「沢田、行くぞ」
岩井が釣りに行くときのような決意を込めて言った。三人はムービングウォークに飛び乗って走った。沢田はマダムを支えるようにして。岩井は美緒を抱き抱えて。ムービングウォークを走り切って、透明の通路、エアシャワーを抜け、小部屋を通り抜けもう一度エアシャワーを抜けるとエレベーターに辿り着いた。エレベーターが上がり始めたとき、大爆発があった。エレベーターが揺れ、電気が消えかけたが辛うじて最上階まで着いてドアが開いた。そこは、「民宿愛想村」の階段下だった。
マダムの話では、この建物はすでに地下に沈んでしまっているということだから、地下二階にいることになる。二階の天井が地上になっている訳だ。四人が二階の階段を上ろうとダイニングルームのテーブルのある辺りまで来たとき、テーブルの正面奥の壁にモニターが現れた。リーダーが映っていた。
「訓練は終わりだ。君たち、もう何も心配することはない。全て予定どおり終了した。所定の持ち場に戻るように。全て平常どおりの運転に戻った」
リーダーは落ち着き払っていた。何事もなかったかのように、淡々と語っていた。画面が切り替わって、一人の男と二人の女が映し出された。二人の女は真ん中の男の肩を両側から抱き抱えていた。美旺と美央だった。リーダーの声が続いた。

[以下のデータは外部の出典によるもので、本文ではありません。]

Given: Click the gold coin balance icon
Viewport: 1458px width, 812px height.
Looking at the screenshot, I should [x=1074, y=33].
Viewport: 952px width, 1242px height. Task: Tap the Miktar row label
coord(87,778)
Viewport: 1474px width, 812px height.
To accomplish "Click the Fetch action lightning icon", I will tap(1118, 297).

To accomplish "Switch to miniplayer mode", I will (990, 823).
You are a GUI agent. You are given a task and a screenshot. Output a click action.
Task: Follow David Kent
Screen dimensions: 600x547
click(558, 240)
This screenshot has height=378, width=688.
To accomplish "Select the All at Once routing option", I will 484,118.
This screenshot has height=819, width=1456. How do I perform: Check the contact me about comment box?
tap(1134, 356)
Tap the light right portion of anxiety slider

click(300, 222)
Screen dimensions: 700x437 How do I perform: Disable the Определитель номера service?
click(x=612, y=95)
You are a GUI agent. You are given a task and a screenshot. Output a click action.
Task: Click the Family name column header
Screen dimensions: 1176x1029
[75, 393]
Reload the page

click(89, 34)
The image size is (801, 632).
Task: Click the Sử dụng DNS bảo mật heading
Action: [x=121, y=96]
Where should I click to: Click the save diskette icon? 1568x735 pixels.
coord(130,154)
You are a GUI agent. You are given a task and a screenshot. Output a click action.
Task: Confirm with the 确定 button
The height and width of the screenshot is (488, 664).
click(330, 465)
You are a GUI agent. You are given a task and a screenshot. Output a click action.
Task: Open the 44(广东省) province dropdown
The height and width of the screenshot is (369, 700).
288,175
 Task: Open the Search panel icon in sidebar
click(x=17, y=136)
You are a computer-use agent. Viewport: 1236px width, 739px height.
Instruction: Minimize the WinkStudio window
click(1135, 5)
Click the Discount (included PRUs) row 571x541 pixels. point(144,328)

「美緒、これが君のお父さんだ。元気にやっている。ここへ来れば会える」
美緒がモニターに歩み寄る。美旺と美央がにこやかに笑っている。真ん中の男も少しやつれはしているがにこやかに笑っている。だが、メイクのあとがかすかに残っている。それに全く動かない。つっかい棒でもされているような感じだ。これは、リーダーにしたら余りいいアイデアとは言えない。沢田は三人に二階に上がるよう顎で促した。マダムは動こうとしない。腕を取るが動こうとしない。
「一緒にいたかったのに」
「一緒にいたかったら、僕と一緒に来るんです」
「私はここにいます」
「駄目です。僕と一緒に来るんです。あなたはいつも自分の意志を捨ててしまう。一緒に本当にいたいんなら、一緒にいることを選ぶんです」
沢田は力まかせにマダムを抱き抱え二階に上る階段を上がっていった。美緒と岩井も続いた。二階に上がり非常階段と書かれた梯子段を上り、天井板の一部を開けると天井裏に出た。
天井裏はそっくり非常脱出用の部屋になっているらしく、防護服や懐中電灯や非常用食料などが整然と並んでいた。四人は防護服を身につけた。沢田と岩井は脱出用ハッチを探した。それは部屋の右隅と左隅の二か所あった。四人は左の隅のハッチ、少しでも遠くに離れたいという心理の結果だろう、から脱出することにした。沢田と岩井は回転式のハンドルを回した。カチリという音とともにロックが外れた。階段に足をかけ、沢田が少しだけハッチを開けると、水しぶきが隙間から流れ込んできた。雨が降っていた。強い雨だった。
沢田はハッチを開けて外を窺った。建物は沈み、視線は地平線の高さにあった。遠くに強烈なサーチライトに浮かび上がる、先端がドーム型をした太い煙突状のものが見えた。それは、ダム下の辺りに見えた。センターにも明かりが見える。すぐ右の手前には、岩井の車が雨に打たれているのが見える。
沢田は岩井に今見たことを説明し、先に行ってエンジンをかけるように言った。岩井に続いて美緒とマダムがハッチから外に出た。最後に沢田がハッチから出ようとしたとき、建物全体が振動するほどの地響きが起こり、地底の奥深くから近づいてくる波動を感じた。沢田は慌ててハッチから出ると前を行くマダムの背中を抱いて車に乗り込んだ。車は直ぐにスタートした。
岩井は強い雨の中をワイパーをハイにして走った。地面がスッと横揺れした。岩井はハンドリングで体勢を立て直す。体に感じる波動が、遮蔽扉を破り、ムービングウォークの通路を抜け、四人の乗ったランドローバーを追って迫って来ているのが沢田には分かった。